Calviño underscored that Spain should become a growth engine for Europe in 2023. To that end, accelerating the deployment of European funds is essential, she noted, highlighting that the Recovery Plan, financed by Next Generation EU, serves as the principal instrument for advancing development and propelling the modernization of the Spanish economy toward a green and digital transition.
In response to the European Commission’s call to review the legal framework for state aid, Spain proposed faster procedures for approving aid backed by Next Generation EU funds, paying particular attention to Perte projects and other initiatives within the Recovery Plan for Spain.
What matters most in the current context is to accelerate all procedures and ensure the smooth functioning of the internal market, emphasized the vice president.

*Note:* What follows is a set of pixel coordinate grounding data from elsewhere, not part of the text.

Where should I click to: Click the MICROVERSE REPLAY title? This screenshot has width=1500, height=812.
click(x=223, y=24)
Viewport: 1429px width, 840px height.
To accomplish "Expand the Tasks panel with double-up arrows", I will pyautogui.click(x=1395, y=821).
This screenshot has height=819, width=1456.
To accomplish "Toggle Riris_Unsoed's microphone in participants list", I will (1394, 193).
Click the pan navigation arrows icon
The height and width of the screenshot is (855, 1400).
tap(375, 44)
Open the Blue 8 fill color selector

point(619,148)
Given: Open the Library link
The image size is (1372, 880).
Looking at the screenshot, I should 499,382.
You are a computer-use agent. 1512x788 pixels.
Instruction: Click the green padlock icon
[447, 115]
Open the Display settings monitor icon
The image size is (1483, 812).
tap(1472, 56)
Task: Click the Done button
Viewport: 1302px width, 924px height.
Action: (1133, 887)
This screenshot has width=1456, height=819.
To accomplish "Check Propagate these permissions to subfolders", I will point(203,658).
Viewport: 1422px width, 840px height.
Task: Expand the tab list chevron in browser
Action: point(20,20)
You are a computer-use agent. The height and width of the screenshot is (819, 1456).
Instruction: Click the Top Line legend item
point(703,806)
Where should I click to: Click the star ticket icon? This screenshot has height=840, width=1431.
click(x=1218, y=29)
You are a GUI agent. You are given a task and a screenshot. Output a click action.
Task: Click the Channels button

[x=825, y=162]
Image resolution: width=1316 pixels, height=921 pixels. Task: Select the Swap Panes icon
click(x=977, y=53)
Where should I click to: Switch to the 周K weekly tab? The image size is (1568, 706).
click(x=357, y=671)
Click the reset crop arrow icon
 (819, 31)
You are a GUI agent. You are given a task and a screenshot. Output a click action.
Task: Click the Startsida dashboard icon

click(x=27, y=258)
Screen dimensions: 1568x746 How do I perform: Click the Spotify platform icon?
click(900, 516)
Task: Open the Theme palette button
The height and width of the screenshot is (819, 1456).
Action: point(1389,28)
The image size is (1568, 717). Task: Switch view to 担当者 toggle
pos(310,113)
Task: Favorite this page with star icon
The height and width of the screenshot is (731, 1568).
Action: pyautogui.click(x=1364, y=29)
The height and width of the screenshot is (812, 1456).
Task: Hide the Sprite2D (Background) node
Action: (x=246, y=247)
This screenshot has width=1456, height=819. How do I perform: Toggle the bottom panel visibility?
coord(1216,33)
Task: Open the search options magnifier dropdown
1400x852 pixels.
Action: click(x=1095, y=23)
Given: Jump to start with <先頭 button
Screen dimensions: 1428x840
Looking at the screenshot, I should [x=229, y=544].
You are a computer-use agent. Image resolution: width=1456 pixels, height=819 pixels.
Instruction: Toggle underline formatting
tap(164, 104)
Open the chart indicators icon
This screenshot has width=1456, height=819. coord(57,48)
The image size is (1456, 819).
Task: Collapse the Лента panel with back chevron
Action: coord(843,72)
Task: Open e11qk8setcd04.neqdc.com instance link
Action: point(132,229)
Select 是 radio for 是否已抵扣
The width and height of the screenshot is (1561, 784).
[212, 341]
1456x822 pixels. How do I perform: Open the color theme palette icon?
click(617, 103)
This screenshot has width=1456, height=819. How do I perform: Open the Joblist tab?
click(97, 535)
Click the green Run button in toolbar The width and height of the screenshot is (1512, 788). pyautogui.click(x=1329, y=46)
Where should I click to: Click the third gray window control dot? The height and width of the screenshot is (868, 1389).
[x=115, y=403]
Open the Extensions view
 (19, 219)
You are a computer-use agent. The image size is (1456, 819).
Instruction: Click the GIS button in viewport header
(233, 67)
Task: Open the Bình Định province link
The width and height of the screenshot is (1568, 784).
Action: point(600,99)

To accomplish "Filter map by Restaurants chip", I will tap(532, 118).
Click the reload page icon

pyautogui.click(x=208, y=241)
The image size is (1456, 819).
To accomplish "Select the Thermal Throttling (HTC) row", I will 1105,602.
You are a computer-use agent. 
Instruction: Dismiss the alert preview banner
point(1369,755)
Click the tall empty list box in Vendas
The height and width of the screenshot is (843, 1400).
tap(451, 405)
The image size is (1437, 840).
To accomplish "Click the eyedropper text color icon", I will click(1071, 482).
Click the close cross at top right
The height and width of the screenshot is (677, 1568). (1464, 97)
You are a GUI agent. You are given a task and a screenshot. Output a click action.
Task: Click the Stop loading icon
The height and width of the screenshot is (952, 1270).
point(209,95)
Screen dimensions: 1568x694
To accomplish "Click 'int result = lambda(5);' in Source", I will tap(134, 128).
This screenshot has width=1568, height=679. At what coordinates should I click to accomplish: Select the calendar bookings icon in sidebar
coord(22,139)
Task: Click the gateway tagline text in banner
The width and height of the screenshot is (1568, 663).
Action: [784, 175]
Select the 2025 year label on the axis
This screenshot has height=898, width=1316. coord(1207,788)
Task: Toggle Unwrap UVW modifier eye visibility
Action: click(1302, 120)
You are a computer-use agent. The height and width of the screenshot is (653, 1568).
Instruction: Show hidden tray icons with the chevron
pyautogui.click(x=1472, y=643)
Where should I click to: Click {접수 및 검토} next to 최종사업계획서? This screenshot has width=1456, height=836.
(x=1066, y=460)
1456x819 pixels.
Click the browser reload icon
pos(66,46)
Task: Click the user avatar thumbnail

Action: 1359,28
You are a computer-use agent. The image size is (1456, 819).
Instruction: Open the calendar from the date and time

Supplement to Recovery Plan
Calviño recalled that Spain is finalizing an annex to the Recovery Plan, which will be sent to the European Commission this month. The package aims to mobilize a total of 160,000 million euros available to Spain through transfers and loans.
She explained that the annex will focus on five dimensions to promote industrialization and strategic autonomy: energy, agri-food, industrial, technological, and digital sectors. This articulation reflects the government’s aim to strengthen critical capacity across the economy.
To gather input, Calviño proposed a sectoral conference with autonomous communities and a social dialogue desk to collect contributions from economic, political, and social actors and to finalize and submit the annex to Brussels as part of the Recovery Plan.
Calviño expressed hope that by around 11 February the European Commission would approve and give a positive assessment for the third payment of 6,000 million euros requested by Spain within the Next Generation EU framework. Meanwhile, Minister José Luis Escrivá recalled that the second portion of pension reform work, involving social partners and political groups, corresponds to the fourth payment of funds.
Message of Confidence in the Economy
During the meeting, Calviño and Commissioner Breton discussed the importance of strengthening European industry in a global context marked by high uncertainty and the need to bolster Europe’s strategic autonomy. They also touched on the upcoming Spanish presidency of the Council of the European Union, scheduled for the second half of the year, and its role in guiding the bloc’s agenda.
The economy’s performance provided a basis for cautious optimism. Spain closed 2022 with growth surpassing five percent, while measures taken by the government and lower energy costs contributed to a notable reduction in inflation. The recovery plan continued to expand investment and employment, supported by record participation in the labor market.
All of these developments illustrate the resilience and strength of the Spanish economy and offer a solid footing to face 2023 and the challenges ahead.